## INFORMATION GIVEN
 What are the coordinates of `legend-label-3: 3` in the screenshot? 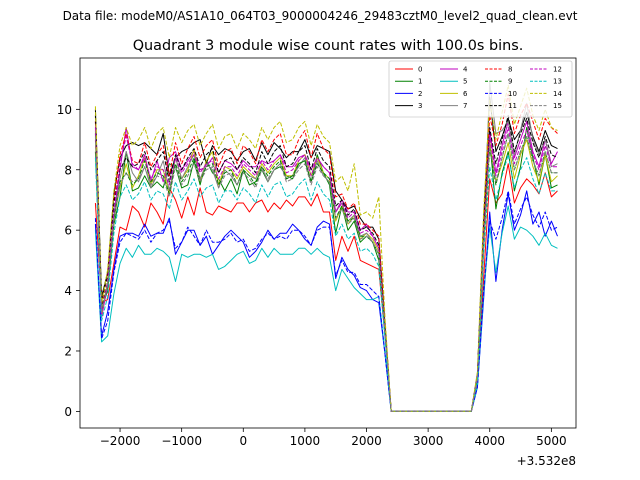 It's located at (420, 106).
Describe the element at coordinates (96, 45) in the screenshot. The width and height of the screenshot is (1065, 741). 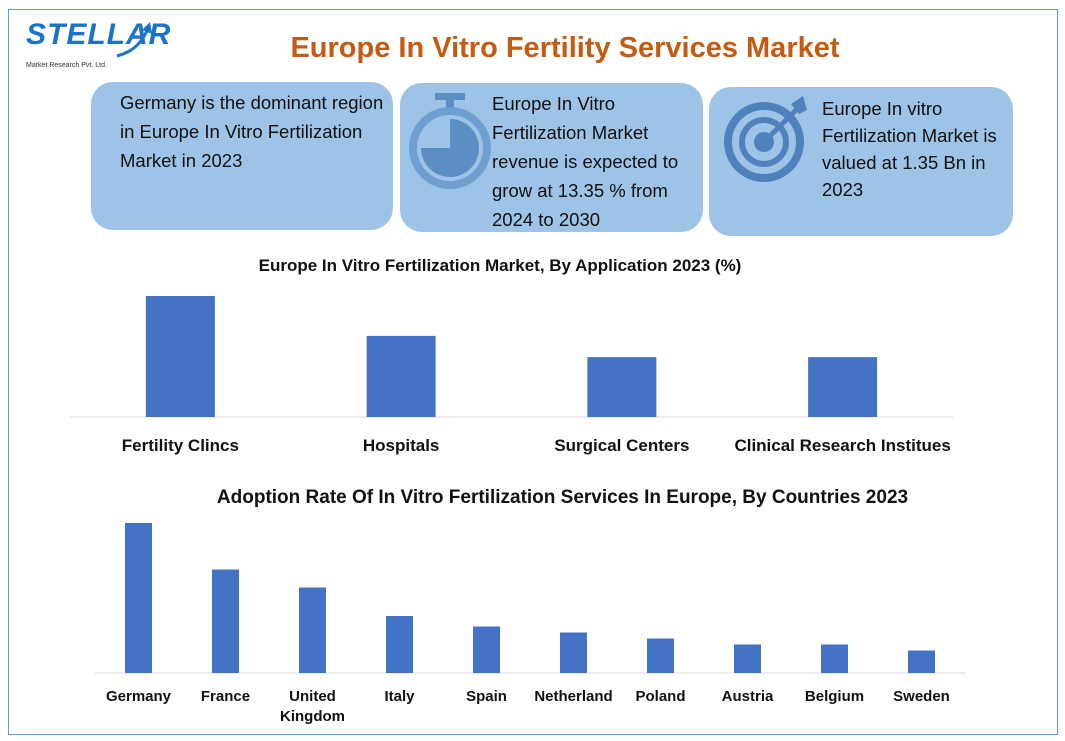
I see `stellar-logo: STELLAR Market Research Pvt. Ltd.` at that location.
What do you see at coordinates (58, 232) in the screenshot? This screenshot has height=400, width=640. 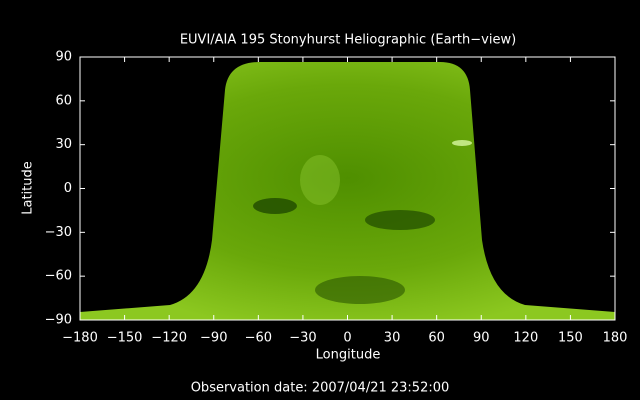 I see `y-tick-label: −30` at bounding box center [58, 232].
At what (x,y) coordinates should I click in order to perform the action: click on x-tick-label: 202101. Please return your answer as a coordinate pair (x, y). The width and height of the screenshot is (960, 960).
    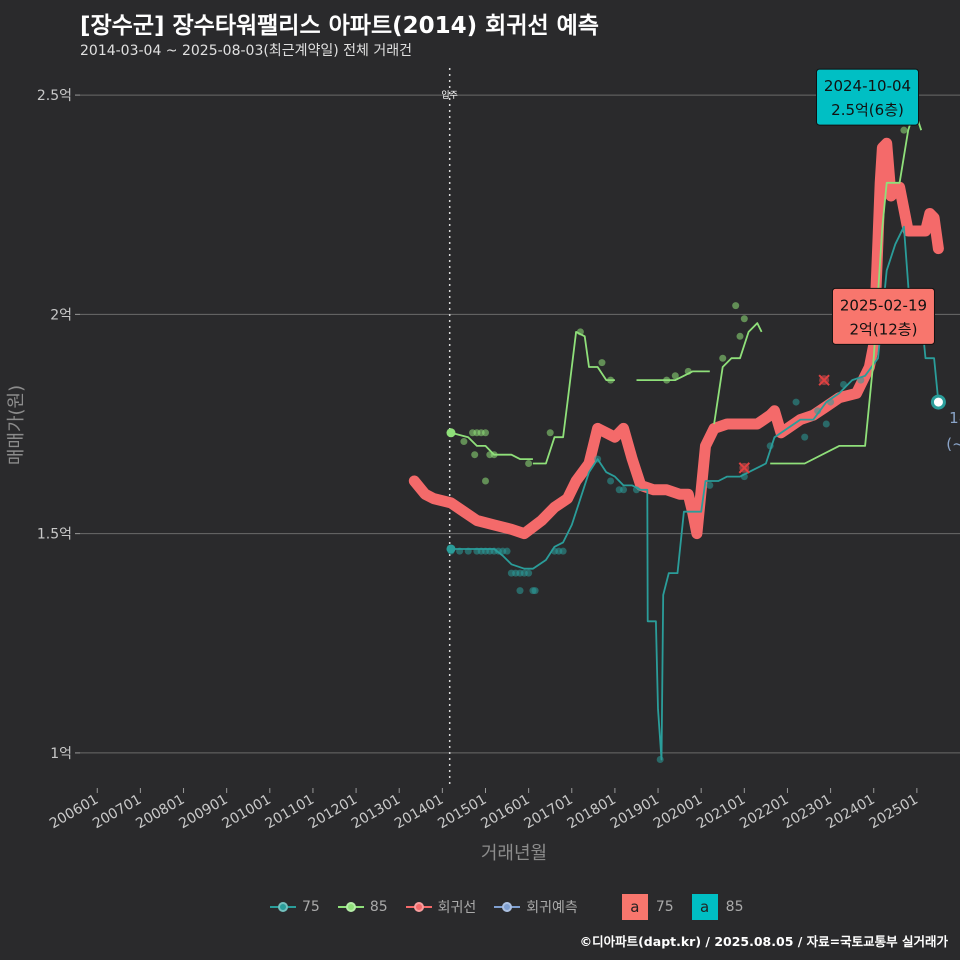
    Looking at the image, I should click on (721, 812).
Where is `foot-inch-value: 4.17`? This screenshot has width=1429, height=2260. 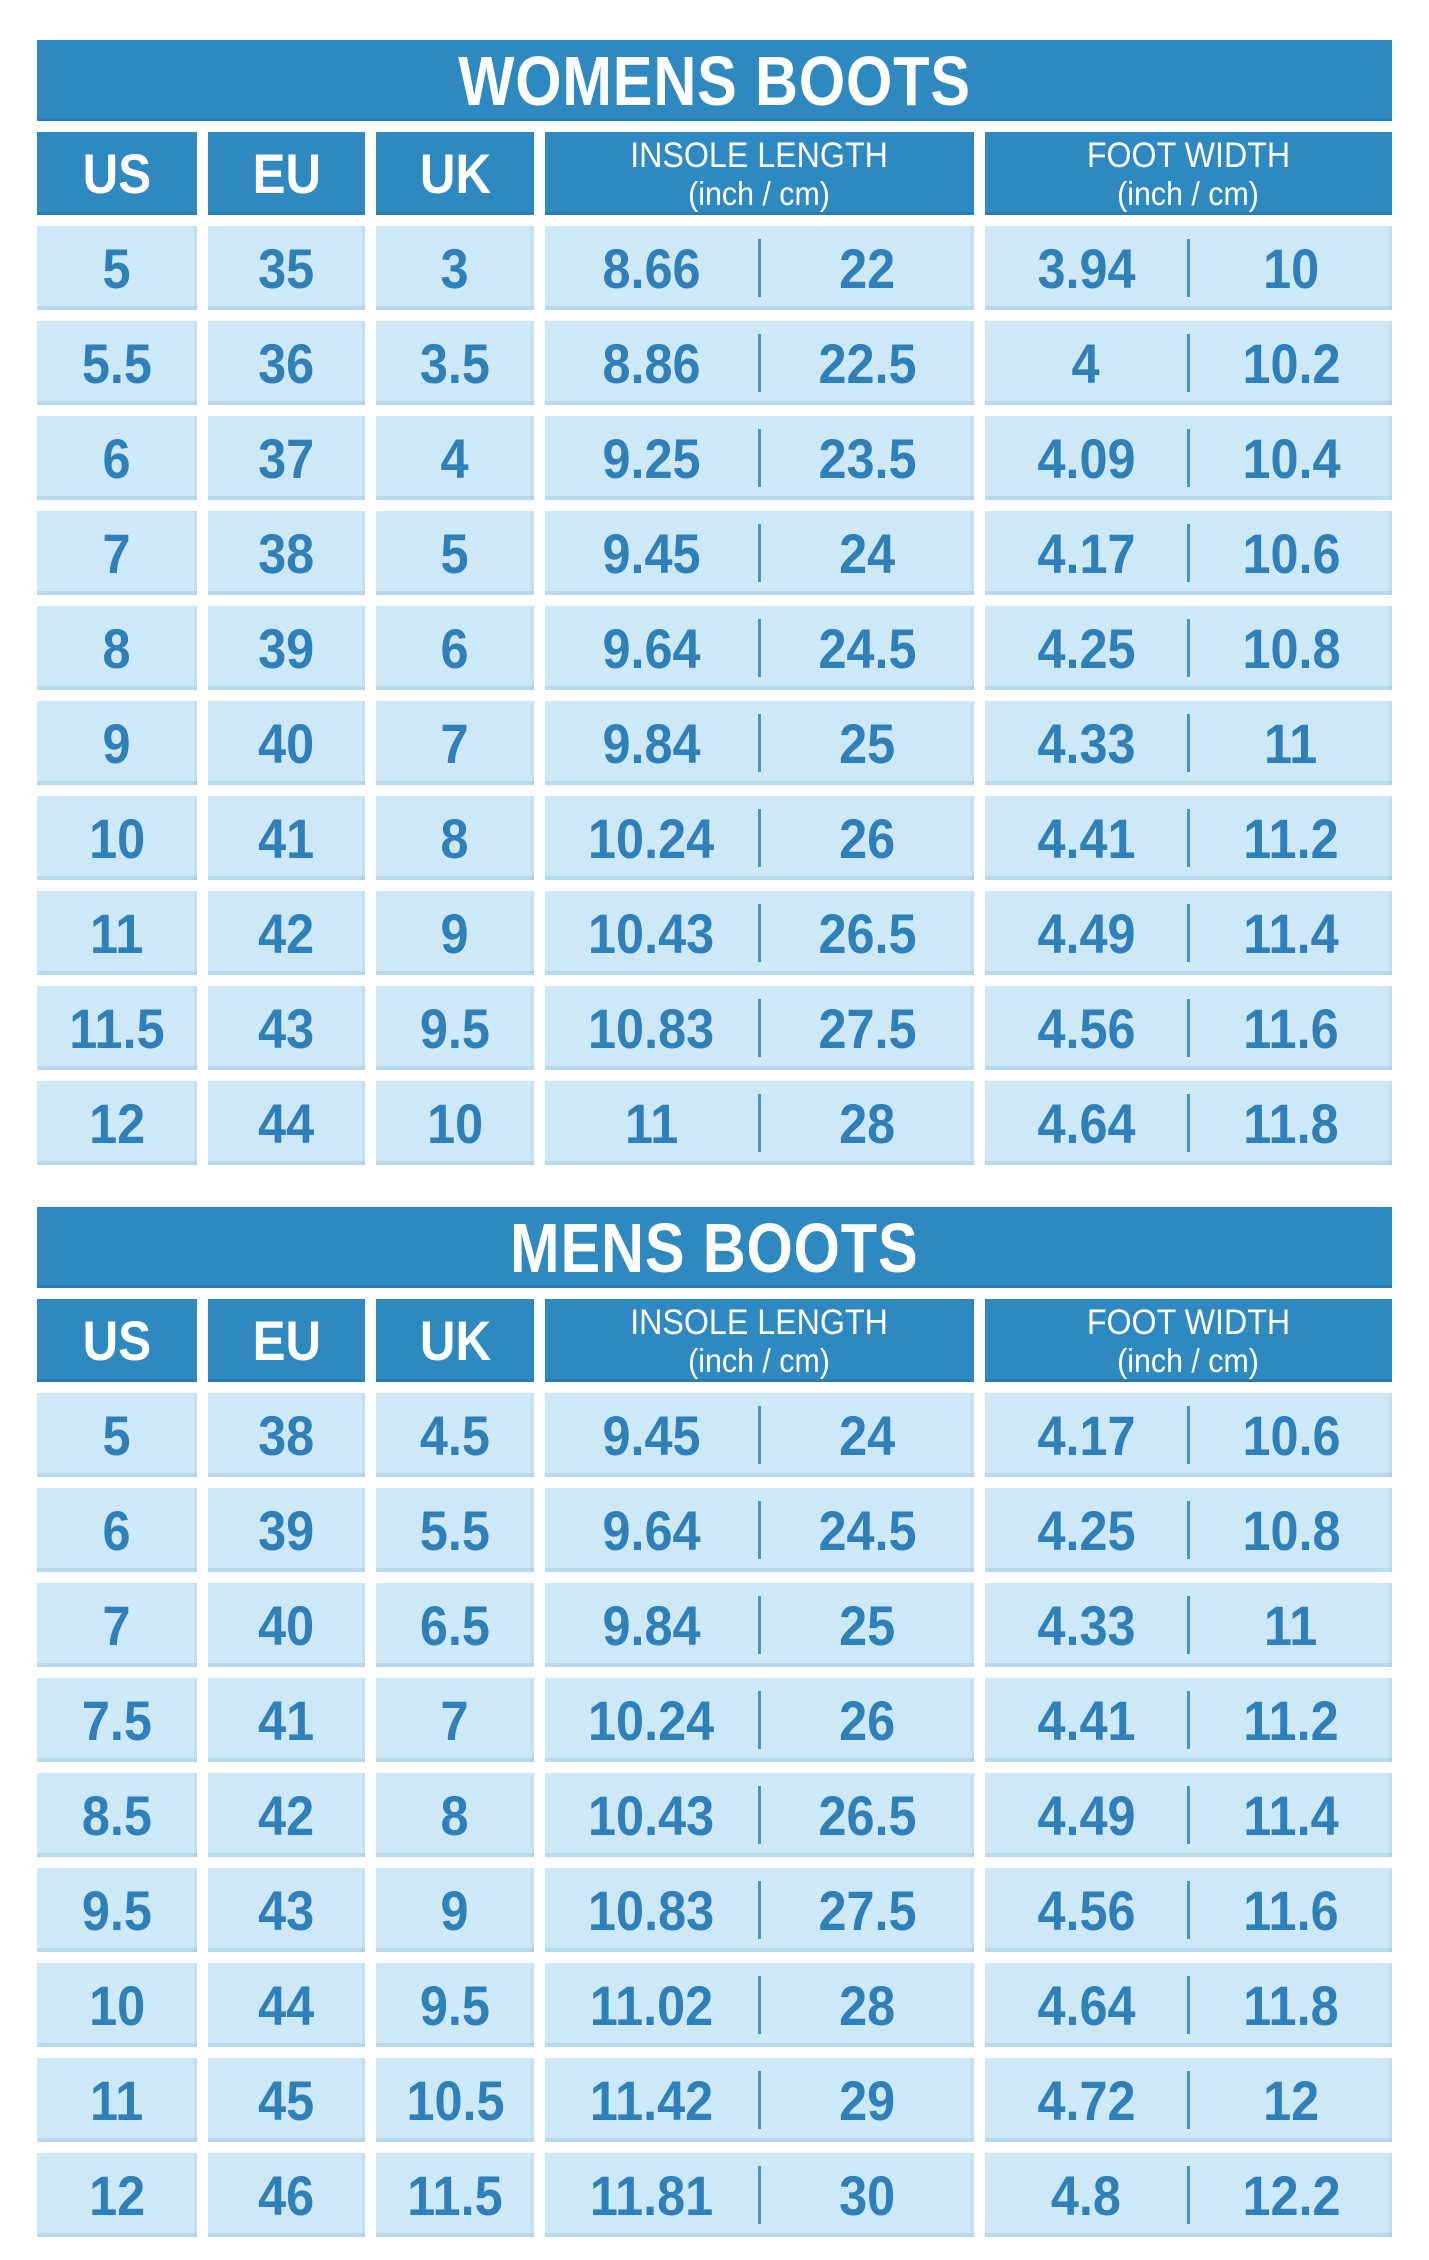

## DESCRIPTION OF THE TASK
Please print the records above from the line with "Describe the element" up to and including the line with "at that location.", word for word, leaving out the picture.

## ANSWER
Describe the element at coordinates (96, 45) in the screenshot. The width and height of the screenshot is (1065, 741). 
I see `stellar-logo: STELLAR Market Research Pvt. Ltd.` at that location.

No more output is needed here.